Chapter 8: Anesthesia, Surgery, and Related Techniques

Robert C. Summerfelt and Lynwood S. Smith

doi: https://doi.org/10.47886/9780913235584.ch8

Anesthetics are chemical or physical agents that, with increasing exposure or concentration, first calm (sedate) an animal, then cause it successively to lose mobility, equilibrium, consciousness, and finally reflex action. In fisheries and aquaculture, the major use of anesthetics is to reduce the activity of fish during transportation and to immobilize fish so they can be handled more easily. Anesthetics, which eliminate the sensation of pain and relax the somatic muscles, also are widely used in various experimental studies to avoid suffering by the fish and to reduce the effect of trauma on the physiological variables under study. Fish surgery requires use of anesthesia, as well as aseptic techniques and antibiotics to prevent infection of the wound.
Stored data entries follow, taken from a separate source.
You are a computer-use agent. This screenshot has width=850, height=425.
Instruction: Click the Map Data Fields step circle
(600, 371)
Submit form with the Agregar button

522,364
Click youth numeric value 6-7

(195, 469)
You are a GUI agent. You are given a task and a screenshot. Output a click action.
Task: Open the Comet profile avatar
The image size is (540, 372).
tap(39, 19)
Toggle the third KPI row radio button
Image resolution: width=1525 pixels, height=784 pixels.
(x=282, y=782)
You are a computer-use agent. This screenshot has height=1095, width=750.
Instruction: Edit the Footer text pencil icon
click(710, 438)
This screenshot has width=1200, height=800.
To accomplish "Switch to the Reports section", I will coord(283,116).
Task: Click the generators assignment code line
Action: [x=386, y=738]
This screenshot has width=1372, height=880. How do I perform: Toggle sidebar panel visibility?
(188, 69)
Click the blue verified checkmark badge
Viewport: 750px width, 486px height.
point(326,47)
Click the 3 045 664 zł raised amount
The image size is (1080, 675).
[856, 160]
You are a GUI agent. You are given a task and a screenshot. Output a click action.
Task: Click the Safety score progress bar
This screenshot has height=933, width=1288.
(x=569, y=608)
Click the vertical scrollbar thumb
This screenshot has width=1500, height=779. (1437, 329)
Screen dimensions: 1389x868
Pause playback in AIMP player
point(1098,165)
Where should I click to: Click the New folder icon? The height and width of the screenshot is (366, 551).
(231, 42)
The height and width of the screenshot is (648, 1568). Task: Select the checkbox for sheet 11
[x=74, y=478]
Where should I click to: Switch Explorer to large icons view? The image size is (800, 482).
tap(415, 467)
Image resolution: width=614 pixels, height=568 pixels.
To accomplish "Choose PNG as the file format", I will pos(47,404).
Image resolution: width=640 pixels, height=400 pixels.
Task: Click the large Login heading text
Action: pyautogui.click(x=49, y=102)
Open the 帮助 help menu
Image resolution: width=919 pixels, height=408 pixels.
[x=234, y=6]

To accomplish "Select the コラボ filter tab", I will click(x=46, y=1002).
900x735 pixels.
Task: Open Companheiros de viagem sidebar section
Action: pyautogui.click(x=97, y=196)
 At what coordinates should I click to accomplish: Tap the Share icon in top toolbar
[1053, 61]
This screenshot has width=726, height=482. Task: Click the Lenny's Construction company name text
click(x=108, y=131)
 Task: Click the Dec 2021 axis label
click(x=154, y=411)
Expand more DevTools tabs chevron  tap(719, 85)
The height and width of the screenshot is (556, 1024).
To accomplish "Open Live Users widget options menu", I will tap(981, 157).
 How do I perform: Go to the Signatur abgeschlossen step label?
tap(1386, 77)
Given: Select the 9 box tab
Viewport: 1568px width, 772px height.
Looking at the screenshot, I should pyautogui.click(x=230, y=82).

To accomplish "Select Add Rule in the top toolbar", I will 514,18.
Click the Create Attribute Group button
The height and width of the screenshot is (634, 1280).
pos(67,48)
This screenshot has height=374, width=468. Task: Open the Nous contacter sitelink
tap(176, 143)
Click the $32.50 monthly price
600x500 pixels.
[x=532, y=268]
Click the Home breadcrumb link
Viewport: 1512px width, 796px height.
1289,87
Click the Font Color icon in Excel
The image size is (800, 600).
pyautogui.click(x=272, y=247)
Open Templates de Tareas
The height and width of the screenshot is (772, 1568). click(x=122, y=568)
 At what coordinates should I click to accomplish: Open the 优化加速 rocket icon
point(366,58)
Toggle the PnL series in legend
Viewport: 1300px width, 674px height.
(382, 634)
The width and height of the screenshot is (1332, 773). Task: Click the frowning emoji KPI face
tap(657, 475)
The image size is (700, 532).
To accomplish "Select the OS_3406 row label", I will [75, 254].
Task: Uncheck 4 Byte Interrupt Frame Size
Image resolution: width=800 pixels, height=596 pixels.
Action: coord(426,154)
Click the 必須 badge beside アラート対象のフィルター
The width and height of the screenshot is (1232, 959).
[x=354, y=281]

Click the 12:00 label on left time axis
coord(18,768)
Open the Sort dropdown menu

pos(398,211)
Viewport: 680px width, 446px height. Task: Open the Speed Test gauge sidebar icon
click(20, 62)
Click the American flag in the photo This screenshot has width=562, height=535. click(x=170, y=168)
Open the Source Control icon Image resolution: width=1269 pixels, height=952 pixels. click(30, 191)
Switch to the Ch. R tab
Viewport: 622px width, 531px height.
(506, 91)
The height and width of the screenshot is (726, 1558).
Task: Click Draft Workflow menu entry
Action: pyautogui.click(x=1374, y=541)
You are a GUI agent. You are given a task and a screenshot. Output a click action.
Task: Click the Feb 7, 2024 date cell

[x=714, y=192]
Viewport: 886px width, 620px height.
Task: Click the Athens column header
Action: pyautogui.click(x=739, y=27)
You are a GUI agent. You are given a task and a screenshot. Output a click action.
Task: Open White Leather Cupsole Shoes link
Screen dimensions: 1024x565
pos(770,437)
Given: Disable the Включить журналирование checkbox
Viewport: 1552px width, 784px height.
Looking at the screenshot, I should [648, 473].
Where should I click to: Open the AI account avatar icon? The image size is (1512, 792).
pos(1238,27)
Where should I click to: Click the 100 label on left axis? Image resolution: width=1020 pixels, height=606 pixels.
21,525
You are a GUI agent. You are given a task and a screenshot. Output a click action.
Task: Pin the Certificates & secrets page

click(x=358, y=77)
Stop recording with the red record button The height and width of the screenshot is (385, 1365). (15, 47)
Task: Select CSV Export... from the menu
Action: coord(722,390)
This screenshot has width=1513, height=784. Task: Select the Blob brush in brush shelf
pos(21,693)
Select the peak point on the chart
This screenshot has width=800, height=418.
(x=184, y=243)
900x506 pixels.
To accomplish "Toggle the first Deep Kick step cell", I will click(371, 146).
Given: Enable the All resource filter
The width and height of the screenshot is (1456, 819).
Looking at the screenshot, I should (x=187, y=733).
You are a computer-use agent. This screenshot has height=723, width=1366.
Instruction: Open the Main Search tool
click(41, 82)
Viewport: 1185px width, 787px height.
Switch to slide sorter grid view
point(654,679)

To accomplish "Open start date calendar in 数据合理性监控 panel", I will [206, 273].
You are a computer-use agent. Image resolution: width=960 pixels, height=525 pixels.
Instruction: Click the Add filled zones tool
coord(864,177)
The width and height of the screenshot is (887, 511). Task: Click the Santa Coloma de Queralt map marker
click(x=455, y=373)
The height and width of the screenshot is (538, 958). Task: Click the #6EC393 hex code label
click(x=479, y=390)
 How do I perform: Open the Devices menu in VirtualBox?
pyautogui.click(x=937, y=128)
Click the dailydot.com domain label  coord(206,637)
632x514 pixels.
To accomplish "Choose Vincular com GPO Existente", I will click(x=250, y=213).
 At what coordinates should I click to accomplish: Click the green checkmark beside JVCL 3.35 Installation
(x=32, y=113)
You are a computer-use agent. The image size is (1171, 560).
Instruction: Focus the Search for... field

Anesthesia and surgery are integral tools of many experimental studies in general physiology, endocrinology, and pharmacology.

We begin this chapter with a review of fish anesthesia, including definitions of terms, the nature of anesthesia, properties of many kinds of chemical and physical anesthetics, physiological effects of anesthetics, and some regulatory issues related to the use of chemicals on fish. We then outline the basic concepts of fish surgery, including use of anesthetics, instruments, and suture materials, and the procedures for pre- and postoperative care. Injection techniques and urinary cannulation are described because they are useful procedures that are not included elsewhere in this book.

The first use of general anesthesia for human surgery in the USA was an application of ether, in about 1842 (Considine and Considine 1984) or 1846 (Davis 1968). Ether was also the first chemical anesthetic used on fish in the USA, in about 1939 (Griffiths et al. 1941). Ether was still used on fish in the 1960s by Russian scientists during surgery on digestive tracts (Krayukhin 1964).